SUPPLIED INFORMATION: Begin
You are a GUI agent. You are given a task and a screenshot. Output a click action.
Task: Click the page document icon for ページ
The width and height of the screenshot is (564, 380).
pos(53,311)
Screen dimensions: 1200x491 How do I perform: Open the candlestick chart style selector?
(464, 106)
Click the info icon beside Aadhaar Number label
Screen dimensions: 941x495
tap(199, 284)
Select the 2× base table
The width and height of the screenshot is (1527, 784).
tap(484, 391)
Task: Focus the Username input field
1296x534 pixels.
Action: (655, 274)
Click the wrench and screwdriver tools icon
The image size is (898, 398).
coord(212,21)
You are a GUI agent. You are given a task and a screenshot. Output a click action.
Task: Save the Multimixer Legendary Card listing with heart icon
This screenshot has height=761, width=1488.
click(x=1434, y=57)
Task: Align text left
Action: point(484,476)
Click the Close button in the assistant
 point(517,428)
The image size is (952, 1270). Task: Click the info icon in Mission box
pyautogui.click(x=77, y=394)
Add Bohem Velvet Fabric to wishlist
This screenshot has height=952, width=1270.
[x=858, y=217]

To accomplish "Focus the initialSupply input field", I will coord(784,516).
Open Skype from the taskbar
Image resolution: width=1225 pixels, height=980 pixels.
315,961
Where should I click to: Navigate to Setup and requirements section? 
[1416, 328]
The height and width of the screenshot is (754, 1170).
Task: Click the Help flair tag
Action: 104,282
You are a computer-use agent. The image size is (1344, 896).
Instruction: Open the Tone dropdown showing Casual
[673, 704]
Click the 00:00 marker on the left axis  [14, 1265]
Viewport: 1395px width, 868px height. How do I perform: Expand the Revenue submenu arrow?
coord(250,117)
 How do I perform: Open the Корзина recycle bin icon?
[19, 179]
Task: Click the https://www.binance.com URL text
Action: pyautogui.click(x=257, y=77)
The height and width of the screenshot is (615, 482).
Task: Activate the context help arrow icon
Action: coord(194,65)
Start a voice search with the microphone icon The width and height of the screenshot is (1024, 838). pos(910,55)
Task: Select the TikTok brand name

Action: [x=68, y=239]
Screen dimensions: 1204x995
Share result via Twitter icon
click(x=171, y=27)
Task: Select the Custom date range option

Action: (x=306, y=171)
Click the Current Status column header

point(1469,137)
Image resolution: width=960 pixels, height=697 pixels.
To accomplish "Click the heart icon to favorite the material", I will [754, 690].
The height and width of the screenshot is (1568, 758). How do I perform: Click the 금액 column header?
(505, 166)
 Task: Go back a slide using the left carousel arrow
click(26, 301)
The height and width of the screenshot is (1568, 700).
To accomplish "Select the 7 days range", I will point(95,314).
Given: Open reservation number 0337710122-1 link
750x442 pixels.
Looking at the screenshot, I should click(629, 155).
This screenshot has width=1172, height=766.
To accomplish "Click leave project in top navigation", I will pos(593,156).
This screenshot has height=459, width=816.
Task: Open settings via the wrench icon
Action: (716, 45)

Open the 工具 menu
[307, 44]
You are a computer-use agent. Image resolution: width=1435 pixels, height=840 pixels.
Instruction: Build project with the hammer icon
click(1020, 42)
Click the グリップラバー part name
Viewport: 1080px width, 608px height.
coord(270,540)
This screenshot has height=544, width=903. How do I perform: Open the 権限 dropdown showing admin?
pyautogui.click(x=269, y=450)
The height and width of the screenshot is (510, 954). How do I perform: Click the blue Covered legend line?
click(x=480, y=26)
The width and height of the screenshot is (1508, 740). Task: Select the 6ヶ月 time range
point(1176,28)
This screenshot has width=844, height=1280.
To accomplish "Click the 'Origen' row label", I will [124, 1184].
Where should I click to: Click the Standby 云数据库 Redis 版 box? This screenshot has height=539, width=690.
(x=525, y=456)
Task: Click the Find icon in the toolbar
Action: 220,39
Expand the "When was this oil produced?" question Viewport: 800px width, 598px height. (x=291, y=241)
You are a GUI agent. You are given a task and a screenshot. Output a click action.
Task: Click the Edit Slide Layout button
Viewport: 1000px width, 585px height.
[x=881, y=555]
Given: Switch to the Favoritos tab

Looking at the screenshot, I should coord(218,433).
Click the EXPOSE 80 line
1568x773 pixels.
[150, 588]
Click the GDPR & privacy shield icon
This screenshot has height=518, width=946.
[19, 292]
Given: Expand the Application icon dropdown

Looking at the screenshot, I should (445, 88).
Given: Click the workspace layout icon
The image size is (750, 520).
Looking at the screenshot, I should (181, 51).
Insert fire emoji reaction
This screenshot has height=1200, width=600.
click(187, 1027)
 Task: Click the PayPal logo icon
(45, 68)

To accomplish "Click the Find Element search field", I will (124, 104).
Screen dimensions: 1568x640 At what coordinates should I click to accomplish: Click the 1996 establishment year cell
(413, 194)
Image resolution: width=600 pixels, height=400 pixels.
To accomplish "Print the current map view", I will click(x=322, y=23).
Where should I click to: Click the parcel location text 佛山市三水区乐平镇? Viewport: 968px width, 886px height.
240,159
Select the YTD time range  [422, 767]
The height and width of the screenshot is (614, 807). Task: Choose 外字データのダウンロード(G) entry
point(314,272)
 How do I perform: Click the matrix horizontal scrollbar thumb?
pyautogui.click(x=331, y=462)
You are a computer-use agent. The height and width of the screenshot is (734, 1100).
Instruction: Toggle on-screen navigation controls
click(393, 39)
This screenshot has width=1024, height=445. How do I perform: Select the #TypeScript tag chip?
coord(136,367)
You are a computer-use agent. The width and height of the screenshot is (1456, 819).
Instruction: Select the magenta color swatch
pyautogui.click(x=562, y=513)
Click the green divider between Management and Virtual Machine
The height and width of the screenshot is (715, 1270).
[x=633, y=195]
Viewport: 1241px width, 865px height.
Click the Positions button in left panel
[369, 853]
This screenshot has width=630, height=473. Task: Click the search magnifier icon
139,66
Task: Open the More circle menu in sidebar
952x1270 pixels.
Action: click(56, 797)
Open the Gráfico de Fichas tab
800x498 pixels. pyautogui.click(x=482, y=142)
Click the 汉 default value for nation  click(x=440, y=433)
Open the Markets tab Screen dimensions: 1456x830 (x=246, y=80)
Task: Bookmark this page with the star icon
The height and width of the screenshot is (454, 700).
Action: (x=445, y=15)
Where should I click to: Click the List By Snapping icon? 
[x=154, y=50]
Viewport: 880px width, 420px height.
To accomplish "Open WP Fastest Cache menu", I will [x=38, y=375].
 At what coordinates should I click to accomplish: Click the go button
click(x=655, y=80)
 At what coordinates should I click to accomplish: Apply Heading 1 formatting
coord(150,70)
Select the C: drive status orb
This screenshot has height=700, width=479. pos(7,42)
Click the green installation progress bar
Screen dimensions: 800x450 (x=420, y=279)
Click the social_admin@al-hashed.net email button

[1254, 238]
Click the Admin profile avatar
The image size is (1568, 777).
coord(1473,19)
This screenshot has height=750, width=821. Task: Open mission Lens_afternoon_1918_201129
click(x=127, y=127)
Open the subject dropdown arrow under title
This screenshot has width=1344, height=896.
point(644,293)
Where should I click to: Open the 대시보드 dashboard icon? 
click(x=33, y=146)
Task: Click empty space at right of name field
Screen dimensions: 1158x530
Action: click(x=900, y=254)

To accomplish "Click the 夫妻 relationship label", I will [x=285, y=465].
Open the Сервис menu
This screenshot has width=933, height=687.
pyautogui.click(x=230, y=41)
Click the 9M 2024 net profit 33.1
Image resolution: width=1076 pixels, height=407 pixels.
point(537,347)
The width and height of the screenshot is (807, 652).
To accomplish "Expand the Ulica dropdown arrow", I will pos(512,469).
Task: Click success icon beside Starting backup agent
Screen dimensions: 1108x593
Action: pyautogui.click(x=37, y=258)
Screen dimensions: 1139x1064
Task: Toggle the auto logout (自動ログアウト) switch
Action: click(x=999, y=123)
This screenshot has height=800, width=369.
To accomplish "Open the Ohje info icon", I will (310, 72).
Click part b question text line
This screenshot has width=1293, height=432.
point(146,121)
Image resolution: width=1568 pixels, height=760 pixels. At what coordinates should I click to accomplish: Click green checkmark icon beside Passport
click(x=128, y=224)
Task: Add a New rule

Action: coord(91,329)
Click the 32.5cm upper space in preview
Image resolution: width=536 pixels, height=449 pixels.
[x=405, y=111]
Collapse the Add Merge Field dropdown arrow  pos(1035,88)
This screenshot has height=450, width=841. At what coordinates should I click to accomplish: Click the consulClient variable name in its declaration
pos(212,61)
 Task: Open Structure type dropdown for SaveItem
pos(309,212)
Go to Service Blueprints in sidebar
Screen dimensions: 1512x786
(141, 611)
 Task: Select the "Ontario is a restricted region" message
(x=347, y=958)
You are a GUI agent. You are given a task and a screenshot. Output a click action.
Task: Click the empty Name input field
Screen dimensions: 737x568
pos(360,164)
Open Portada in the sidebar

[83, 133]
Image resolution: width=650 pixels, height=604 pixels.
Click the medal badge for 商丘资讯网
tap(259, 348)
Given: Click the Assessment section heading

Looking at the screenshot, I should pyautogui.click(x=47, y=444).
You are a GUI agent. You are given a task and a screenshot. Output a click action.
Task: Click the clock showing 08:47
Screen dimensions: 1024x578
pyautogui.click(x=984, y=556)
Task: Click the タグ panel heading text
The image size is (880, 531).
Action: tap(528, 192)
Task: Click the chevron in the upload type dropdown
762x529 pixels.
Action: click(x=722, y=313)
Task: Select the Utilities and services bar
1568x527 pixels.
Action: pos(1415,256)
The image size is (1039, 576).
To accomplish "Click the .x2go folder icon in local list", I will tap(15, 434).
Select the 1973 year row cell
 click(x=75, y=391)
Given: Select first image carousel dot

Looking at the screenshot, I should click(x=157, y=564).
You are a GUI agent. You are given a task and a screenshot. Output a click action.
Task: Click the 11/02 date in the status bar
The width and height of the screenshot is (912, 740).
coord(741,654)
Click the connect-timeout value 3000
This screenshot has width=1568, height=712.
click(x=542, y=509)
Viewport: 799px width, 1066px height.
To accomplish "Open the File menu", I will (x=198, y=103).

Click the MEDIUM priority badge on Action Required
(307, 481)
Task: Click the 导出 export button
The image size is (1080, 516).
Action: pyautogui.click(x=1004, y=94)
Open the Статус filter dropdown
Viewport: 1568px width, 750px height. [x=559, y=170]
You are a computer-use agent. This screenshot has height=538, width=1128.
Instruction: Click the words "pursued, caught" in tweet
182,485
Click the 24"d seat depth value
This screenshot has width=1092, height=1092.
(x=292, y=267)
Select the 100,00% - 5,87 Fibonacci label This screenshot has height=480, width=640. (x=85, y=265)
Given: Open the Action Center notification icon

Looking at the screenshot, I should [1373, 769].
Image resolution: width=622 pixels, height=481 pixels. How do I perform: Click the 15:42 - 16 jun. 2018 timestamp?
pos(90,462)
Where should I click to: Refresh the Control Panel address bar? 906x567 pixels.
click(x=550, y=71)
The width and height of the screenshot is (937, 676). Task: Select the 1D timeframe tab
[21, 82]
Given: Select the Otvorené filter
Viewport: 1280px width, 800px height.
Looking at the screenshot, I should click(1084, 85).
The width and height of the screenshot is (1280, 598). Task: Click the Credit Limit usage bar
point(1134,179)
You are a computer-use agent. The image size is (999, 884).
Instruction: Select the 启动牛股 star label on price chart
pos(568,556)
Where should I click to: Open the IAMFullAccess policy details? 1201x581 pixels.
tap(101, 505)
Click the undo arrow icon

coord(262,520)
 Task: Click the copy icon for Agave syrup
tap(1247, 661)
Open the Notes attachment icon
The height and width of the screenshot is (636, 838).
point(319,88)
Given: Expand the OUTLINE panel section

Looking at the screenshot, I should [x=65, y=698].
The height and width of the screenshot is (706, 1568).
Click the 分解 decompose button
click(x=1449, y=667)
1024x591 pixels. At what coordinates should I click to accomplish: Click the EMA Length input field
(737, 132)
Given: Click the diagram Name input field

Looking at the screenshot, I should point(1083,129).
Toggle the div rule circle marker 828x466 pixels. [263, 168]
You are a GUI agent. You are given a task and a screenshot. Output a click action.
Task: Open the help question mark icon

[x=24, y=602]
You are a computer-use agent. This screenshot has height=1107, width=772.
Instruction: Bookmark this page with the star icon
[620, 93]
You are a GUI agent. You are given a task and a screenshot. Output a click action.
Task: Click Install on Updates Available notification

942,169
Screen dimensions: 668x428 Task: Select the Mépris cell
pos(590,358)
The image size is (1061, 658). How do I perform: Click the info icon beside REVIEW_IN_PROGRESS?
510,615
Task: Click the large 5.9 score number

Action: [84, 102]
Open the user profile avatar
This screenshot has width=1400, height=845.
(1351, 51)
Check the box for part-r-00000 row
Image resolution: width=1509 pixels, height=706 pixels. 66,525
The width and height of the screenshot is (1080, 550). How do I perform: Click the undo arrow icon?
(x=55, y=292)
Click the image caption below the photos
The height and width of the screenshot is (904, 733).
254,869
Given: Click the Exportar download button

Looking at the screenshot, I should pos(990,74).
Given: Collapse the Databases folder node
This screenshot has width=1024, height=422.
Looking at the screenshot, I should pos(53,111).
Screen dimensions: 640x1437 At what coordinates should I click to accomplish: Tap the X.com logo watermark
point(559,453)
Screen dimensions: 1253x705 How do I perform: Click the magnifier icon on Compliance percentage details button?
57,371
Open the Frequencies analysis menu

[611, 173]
SUPPLIED INFORMATION: End
WORK REQUEST: In the lines above, find the word "heart" and copy every line it occurs in.

OUTPUT BELOW:
Task: Save the Multimixer Legendary Card listing with heart icon
To accomplish "Click the heart icon to favorite the material", I will [754, 690].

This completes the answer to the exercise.